Les écrivains russes sont à l’honneur à Livre Paris du 16 au 19 mars 2018, et c’est une immense fête pour le livre.
Les écrivains russes sont à l’honneur à Livre Paris du 16 au 19 mars 2018, et c’est une immense fête pour le livre.
Sergueï Chargounov est lié à Zakhar Prilepine : ils sont tous les deux opposants de Poutine, et écrivent dans le même journal en ligne.

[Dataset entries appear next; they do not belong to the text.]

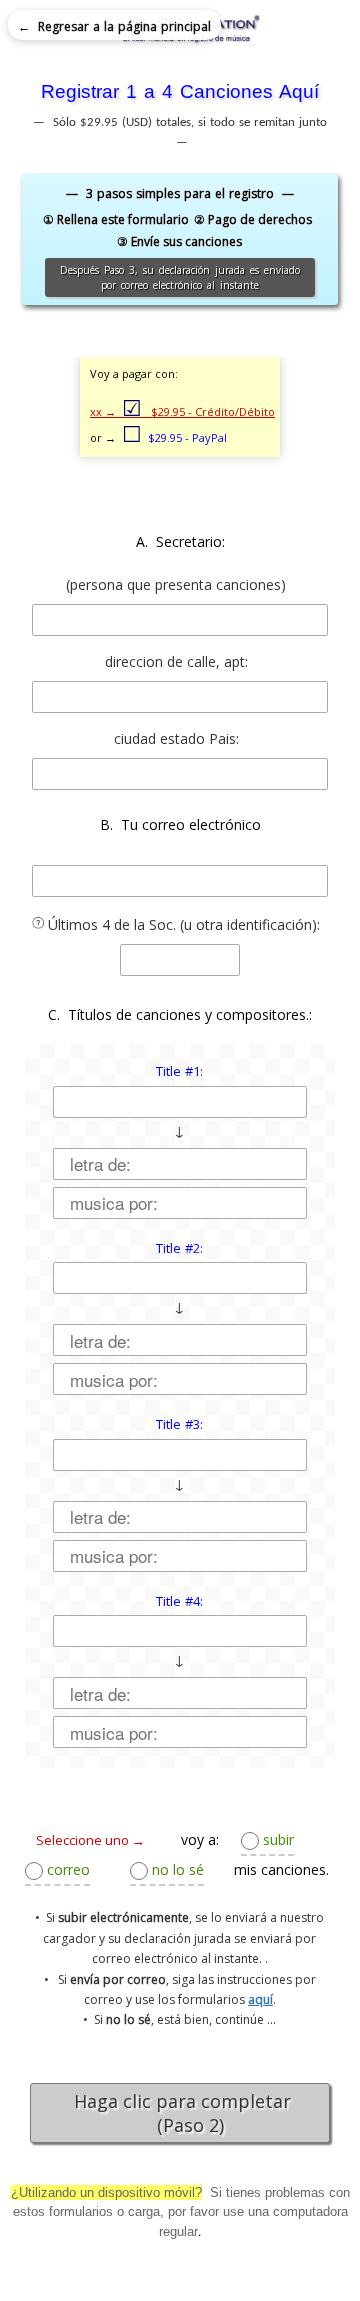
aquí (260, 1999)
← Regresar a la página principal (114, 27)
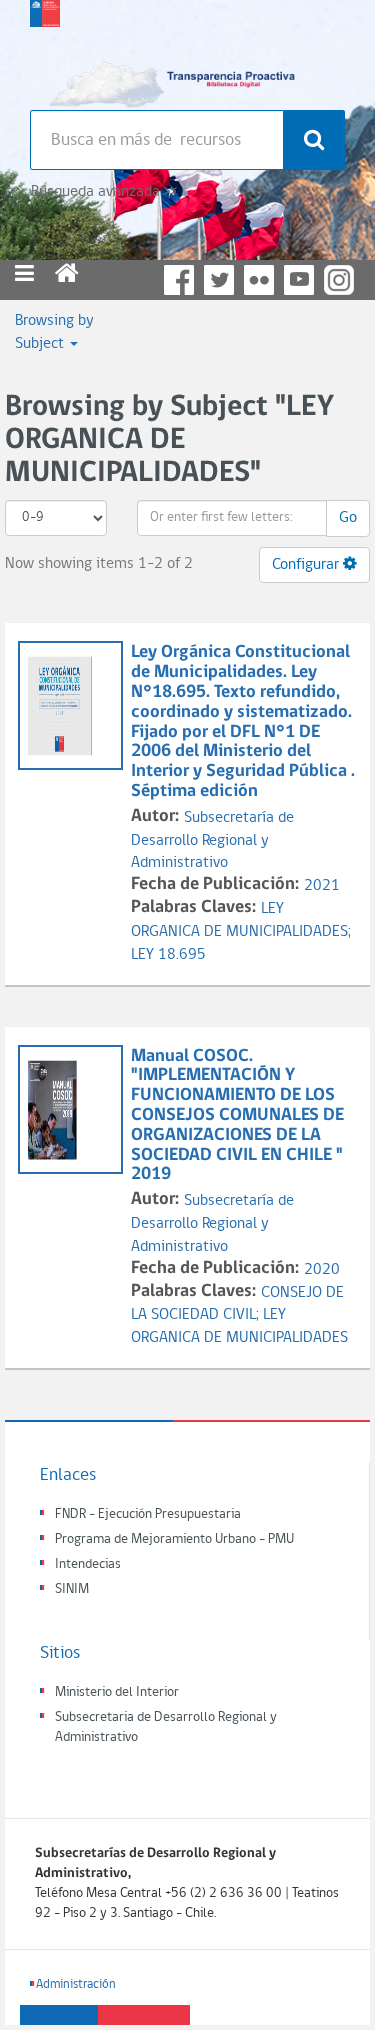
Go (348, 518)
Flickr (259, 280)
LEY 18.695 (168, 955)
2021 (322, 886)
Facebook (179, 280)
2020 (322, 1270)
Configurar (307, 565)
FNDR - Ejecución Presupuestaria (148, 1514)
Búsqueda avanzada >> (103, 192)
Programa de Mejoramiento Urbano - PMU (174, 1539)
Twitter (219, 280)
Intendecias (88, 1564)
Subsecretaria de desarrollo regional (45, 50)
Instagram (339, 280)
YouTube (299, 280)
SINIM (72, 1589)
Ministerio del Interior (117, 1692)
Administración (76, 1984)
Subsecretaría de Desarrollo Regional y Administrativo (212, 841)
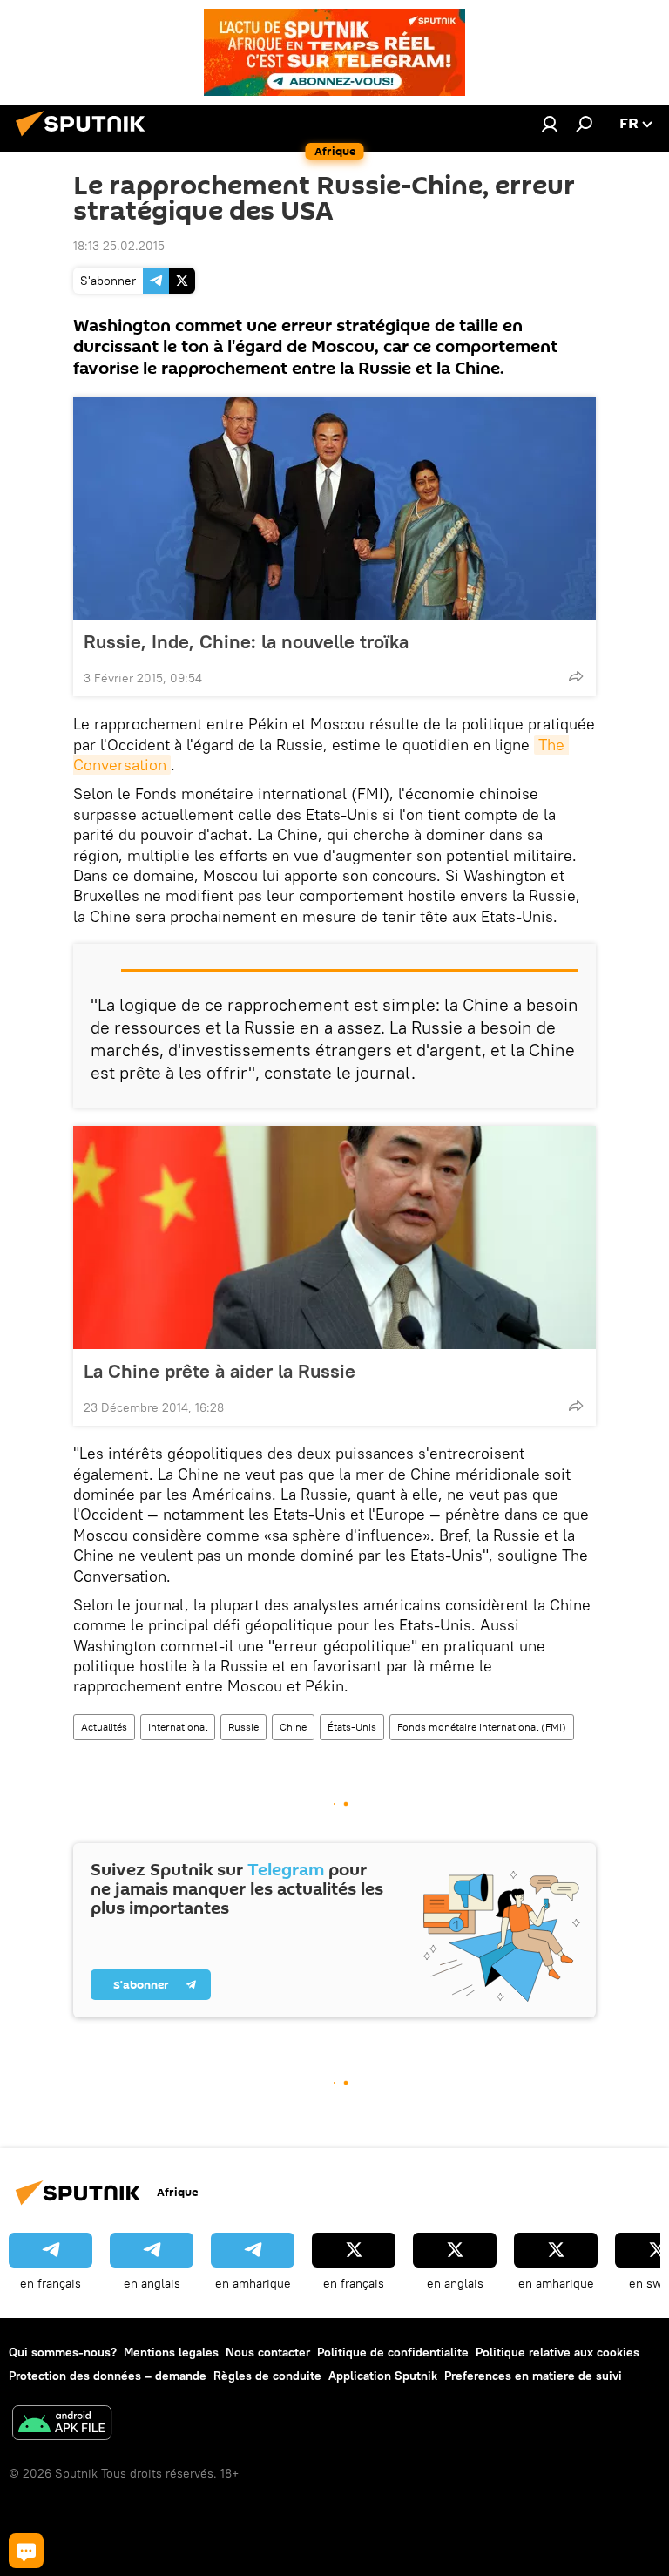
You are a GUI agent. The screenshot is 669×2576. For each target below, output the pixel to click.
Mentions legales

Ils sont également tous deux écrivains. Mais là ou Zakhar Prilepine est direct voire parfois violent dans ses propos, Sergueï Chargounov est beaucoup plus calme. Il dénonce lui aussi les méthodes du président russe actuel, mais de manière moins directe, néanmoins, les concernés comprennent puisqu'ils le menacent au point qu'il ne peut se présenter aux élections et qu'il a ensuite du mal à trouver du travail en tant que journaliste, son nom étant mis sur liste noire.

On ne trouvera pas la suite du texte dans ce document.